ÉGRETAUD Pierre, Adrien, René [parfois ÉGRETAUD René]

Né le 23 août 1880 à Saint-Amant-de-Graves (Charente), mort le 23 juillet 1947 à Jarnac (Charente) ; cheminot de Thouars (Deux-Sèvres), du Havre puis de Dieppe (Seine-Inférieure, Seine-Maritime) ; syndicaliste CGT ; militant socialiste ; révoqué en 1920.

Fils d’un maréchal-ferrant, Pierre Égretaud s’engagea dans la marine nationale. En 1905, à la fin de son contrat, il était quartier maitre mécanicien, et obtint un certificat de bonne conduite qui fut signé du capitaine de corvette Julien Viaud (Pierre Loti). Dans sa fiche matricule il est décrit comme ayant les cheveux châtain foncé, le front rond, les yeux châtain foncé, la bouche moyenne, le visage ovale et mesurait 1,59 mètre.
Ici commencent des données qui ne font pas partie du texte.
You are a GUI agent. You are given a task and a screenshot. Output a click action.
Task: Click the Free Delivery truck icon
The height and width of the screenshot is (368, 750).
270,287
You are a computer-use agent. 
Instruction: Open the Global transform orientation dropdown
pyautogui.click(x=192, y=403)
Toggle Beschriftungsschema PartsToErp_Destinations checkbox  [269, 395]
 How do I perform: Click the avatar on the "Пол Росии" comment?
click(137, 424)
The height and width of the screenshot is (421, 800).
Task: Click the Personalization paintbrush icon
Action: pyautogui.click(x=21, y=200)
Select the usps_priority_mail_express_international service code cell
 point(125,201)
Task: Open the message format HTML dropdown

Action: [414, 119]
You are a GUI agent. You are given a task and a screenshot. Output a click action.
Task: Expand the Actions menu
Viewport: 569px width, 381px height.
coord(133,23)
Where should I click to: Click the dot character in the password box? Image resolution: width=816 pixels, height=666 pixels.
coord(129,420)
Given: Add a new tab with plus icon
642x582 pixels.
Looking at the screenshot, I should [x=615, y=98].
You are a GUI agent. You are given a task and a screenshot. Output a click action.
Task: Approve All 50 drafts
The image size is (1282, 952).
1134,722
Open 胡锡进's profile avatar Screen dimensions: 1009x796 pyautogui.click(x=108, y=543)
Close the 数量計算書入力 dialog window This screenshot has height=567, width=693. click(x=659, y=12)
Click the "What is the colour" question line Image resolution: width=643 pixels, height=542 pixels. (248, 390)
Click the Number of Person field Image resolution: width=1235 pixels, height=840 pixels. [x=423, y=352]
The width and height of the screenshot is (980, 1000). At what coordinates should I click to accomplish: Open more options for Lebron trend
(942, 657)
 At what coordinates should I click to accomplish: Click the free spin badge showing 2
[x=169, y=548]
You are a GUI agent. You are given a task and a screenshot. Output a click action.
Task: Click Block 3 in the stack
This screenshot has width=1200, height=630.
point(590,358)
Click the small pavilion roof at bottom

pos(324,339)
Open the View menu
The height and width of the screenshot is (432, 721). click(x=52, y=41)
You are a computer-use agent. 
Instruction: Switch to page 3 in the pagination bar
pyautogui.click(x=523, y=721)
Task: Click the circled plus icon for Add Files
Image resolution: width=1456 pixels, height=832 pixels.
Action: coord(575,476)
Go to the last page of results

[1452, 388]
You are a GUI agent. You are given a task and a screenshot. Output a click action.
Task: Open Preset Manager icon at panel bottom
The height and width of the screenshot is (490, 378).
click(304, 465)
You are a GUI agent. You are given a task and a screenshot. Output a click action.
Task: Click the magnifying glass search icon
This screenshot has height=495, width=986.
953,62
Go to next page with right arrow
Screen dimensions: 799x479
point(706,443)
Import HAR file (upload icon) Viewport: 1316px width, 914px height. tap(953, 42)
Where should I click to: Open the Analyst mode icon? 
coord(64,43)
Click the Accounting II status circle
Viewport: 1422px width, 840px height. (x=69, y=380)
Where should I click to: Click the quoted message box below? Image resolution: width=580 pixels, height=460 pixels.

Le 24 novembre 1905, il obtint un emploi d’homme d’équipe à l’essai aux chemins de fer de l’État, puis passa visiteur le 26 mars 1907. Fondateur de la Bourse du travail de Thouars, il fut mobilisé comme cheminot au dépôt du Havre et reconstitua avec Gaston Raulin le syndicat local dont il fut élu archiviste le 22 février 1917.

Élu secrétaire du syndicat des cheminots du Havre, après le départ de Raulin à Sotteville en novembre, il conserva ce poste jusqu’au début de 1919. Il participa aux grèves de 1920 au Havre, et fut révoqué des chemins de fer. Il était alors facteur à l’exploitation en résidence au Havre.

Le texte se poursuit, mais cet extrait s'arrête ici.